## Data rows:

- - - - - - -

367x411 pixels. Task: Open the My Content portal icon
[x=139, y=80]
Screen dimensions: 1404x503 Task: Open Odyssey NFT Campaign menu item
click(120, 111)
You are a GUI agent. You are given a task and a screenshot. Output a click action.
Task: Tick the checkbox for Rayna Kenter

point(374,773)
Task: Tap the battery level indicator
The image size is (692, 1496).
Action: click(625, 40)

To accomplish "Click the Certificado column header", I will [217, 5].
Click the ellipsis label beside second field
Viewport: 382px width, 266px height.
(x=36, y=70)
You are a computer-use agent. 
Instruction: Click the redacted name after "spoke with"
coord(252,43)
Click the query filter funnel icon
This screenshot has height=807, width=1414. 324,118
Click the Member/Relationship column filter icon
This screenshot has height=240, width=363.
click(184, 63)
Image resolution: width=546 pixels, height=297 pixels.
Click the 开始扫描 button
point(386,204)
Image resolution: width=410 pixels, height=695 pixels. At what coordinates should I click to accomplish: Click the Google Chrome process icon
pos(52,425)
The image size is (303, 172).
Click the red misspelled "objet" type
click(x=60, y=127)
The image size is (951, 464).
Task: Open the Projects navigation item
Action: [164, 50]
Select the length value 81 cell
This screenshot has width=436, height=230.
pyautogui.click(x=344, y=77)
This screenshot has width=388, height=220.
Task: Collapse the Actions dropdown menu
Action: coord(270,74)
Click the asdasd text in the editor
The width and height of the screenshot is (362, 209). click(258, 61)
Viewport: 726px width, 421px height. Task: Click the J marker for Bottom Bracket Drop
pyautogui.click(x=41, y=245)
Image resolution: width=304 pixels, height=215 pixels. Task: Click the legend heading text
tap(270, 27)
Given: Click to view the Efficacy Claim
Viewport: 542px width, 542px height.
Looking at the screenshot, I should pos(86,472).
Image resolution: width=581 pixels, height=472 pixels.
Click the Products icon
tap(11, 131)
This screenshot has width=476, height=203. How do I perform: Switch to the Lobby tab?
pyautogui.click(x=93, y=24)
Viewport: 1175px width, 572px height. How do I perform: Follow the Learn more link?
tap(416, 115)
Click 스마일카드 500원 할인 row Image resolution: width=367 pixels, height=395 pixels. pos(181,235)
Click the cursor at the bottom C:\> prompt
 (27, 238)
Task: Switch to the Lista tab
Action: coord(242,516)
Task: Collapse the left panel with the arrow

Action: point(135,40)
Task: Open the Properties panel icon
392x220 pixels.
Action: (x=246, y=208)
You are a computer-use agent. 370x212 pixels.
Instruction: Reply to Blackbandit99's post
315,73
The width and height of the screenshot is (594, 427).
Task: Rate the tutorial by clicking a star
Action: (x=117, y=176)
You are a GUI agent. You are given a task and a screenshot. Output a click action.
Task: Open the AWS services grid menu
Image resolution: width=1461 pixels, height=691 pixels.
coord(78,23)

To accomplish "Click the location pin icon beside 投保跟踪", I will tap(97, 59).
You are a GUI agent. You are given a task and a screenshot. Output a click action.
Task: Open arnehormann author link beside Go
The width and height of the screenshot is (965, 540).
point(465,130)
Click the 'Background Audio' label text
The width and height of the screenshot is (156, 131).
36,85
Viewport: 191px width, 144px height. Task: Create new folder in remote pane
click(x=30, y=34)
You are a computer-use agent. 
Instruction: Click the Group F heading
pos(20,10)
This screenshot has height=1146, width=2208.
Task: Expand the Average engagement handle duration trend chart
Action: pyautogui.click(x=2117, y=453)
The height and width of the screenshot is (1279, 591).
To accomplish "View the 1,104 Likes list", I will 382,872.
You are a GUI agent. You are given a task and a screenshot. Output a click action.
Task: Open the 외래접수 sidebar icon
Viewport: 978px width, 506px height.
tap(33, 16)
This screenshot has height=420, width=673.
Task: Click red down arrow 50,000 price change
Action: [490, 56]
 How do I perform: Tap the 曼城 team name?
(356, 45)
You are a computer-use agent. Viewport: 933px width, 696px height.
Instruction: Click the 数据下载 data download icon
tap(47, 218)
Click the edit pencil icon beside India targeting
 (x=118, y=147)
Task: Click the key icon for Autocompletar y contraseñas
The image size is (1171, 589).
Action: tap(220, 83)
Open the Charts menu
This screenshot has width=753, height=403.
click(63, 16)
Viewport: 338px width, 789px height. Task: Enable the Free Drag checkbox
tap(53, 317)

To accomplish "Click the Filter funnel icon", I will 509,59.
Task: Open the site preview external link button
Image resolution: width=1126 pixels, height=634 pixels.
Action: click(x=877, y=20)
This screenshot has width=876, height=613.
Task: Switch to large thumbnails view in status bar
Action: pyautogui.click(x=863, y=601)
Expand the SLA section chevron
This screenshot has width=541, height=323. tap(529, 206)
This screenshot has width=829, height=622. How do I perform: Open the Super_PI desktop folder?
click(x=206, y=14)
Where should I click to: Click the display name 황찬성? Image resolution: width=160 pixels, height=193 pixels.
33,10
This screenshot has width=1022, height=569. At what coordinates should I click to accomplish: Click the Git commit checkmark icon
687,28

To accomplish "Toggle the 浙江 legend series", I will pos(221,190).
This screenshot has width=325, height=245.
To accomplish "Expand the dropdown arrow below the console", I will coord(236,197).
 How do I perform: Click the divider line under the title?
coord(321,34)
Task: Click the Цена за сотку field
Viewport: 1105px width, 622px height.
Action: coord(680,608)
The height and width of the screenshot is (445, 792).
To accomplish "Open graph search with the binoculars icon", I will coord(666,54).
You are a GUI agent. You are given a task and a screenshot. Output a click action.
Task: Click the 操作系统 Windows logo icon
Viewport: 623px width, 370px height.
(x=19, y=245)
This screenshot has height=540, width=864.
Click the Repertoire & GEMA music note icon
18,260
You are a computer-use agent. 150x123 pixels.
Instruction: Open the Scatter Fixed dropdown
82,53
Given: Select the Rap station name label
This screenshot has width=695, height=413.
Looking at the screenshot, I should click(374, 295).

- - - - - - -

## Given request:
Reproduce the material from the line with "You are a computer-use agent. 370x212 pixels." up to and including the line with "will tap(97, 59).", with nothing else added.

## The solution:
You are a computer-use agent. 370x212 pixels.
Instruction: Reply to Blackbandit99's post
315,73
The width and height of the screenshot is (594, 427).
Task: Rate the tutorial by clicking a star
Action: (x=117, y=176)
You are a GUI agent. You are given a task and a screenshot. Output a click action.
Task: Open the AWS services grid menu
Image resolution: width=1461 pixels, height=691 pixels.
coord(78,23)

To accomplish "Click the location pin icon beside 投保跟踪", I will tap(97, 59).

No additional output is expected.